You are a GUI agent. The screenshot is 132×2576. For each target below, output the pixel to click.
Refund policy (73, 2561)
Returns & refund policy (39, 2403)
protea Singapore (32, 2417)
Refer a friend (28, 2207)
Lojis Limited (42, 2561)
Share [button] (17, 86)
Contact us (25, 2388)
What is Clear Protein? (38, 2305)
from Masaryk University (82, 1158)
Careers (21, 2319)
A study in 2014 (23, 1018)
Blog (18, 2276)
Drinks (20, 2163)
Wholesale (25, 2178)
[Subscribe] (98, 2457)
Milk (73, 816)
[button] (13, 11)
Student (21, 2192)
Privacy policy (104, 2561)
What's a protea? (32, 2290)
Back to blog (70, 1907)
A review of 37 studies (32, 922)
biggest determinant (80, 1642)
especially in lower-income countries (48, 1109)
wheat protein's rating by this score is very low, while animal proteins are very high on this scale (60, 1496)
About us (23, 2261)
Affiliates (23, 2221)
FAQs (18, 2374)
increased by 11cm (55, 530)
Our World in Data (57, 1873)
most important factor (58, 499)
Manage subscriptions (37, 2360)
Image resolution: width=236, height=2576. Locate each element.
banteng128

==

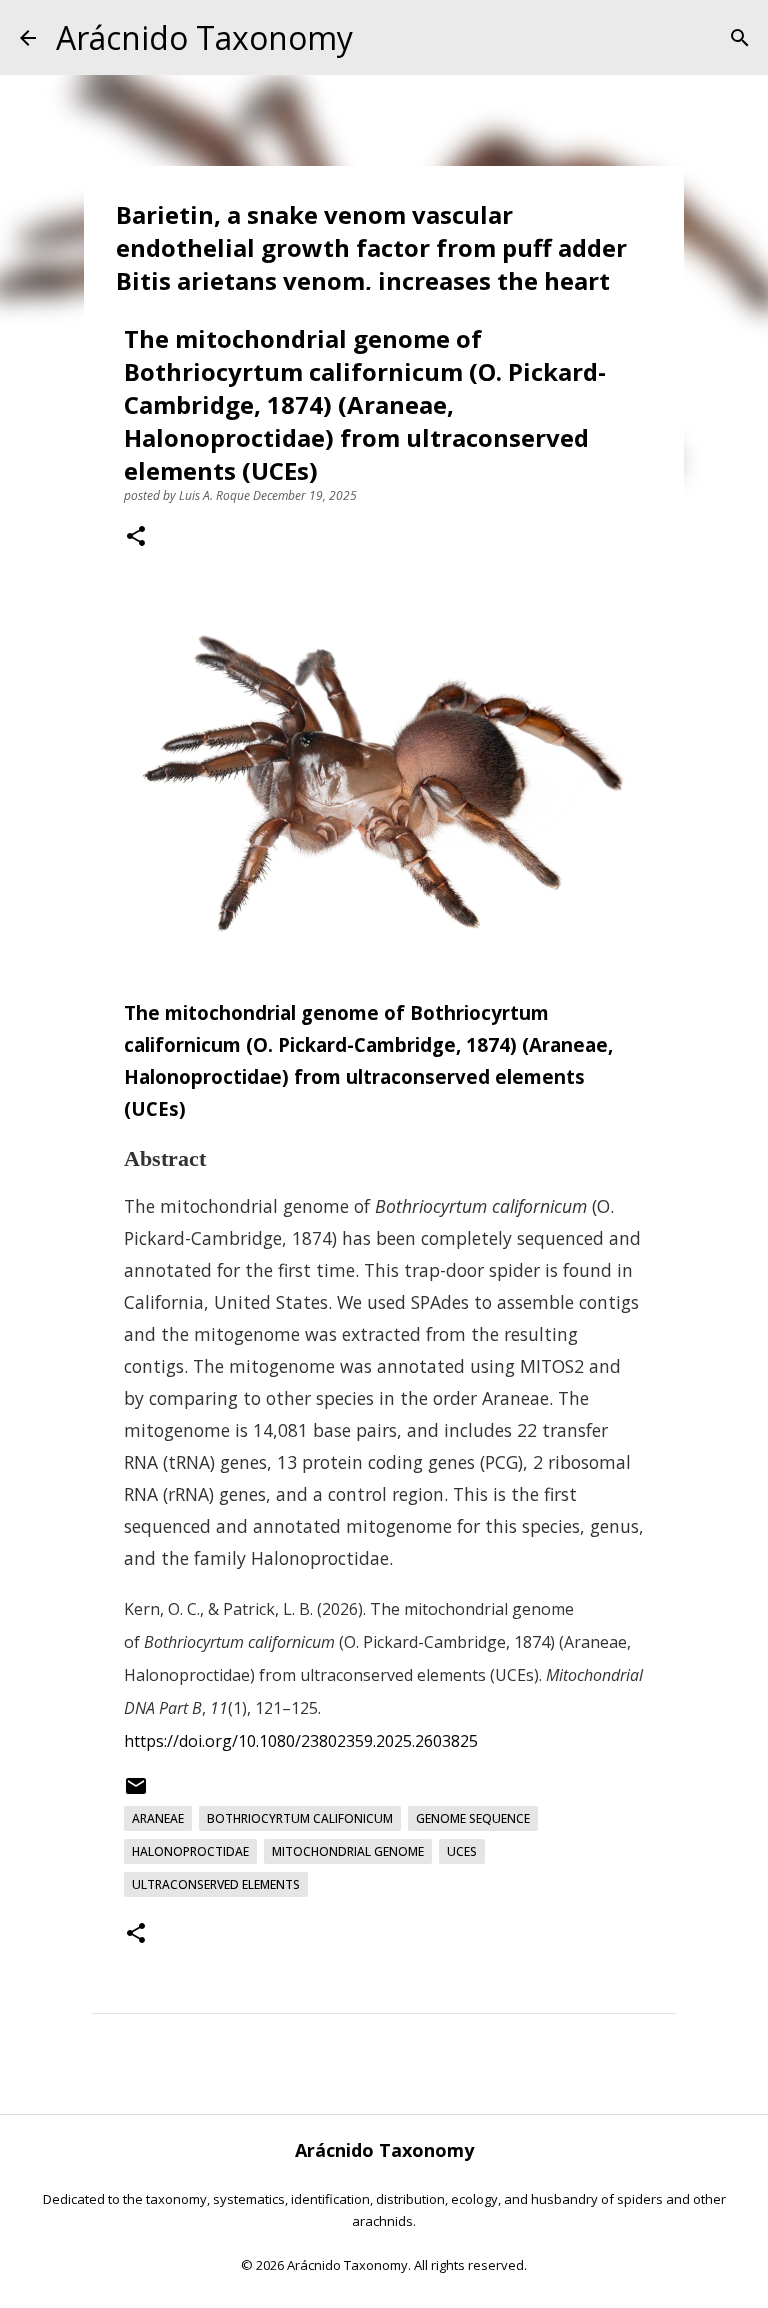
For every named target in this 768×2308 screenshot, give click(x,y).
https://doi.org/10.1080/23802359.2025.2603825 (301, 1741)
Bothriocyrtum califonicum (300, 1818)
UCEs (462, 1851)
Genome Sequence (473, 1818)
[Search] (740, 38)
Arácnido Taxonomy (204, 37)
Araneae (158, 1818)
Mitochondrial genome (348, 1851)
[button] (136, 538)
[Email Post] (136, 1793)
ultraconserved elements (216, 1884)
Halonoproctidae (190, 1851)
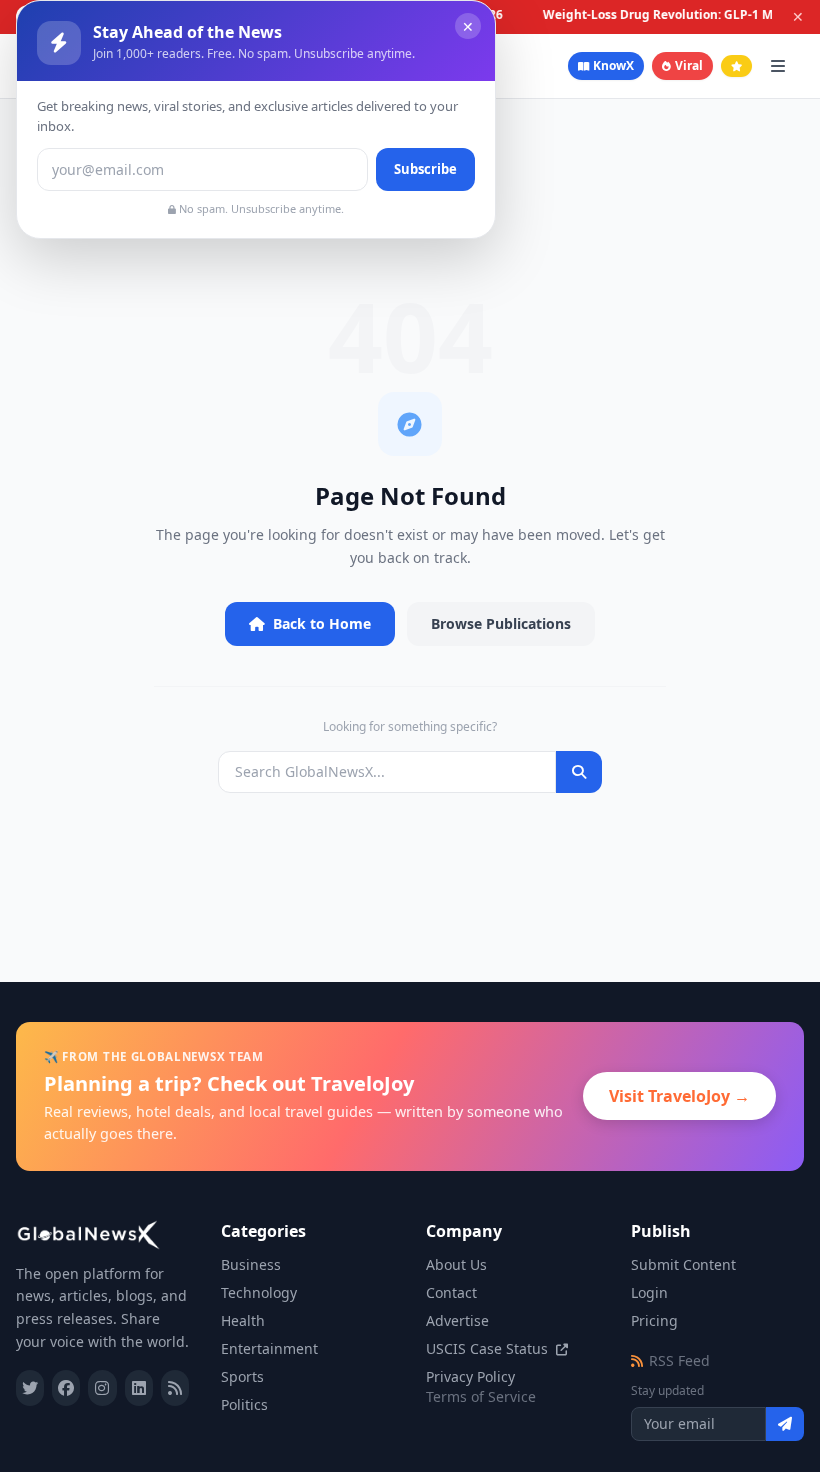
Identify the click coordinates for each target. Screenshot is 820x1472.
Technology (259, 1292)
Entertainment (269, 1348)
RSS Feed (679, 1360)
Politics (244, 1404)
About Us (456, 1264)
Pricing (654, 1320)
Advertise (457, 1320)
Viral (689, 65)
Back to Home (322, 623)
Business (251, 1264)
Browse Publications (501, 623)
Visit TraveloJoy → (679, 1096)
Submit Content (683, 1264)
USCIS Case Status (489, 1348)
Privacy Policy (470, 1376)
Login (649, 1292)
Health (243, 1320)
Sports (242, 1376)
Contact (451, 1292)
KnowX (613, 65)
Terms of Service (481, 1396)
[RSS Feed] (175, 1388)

- Exercise instructions -
Filter the entries down to the lines holding the string "this". Copy each of those lines.

- Answer space -
wheat protein's rating by this score is very low, while animal proteins are very high on this scale (60, 1496)
For every named target in this 768×2308 screenshot, give click(x,y).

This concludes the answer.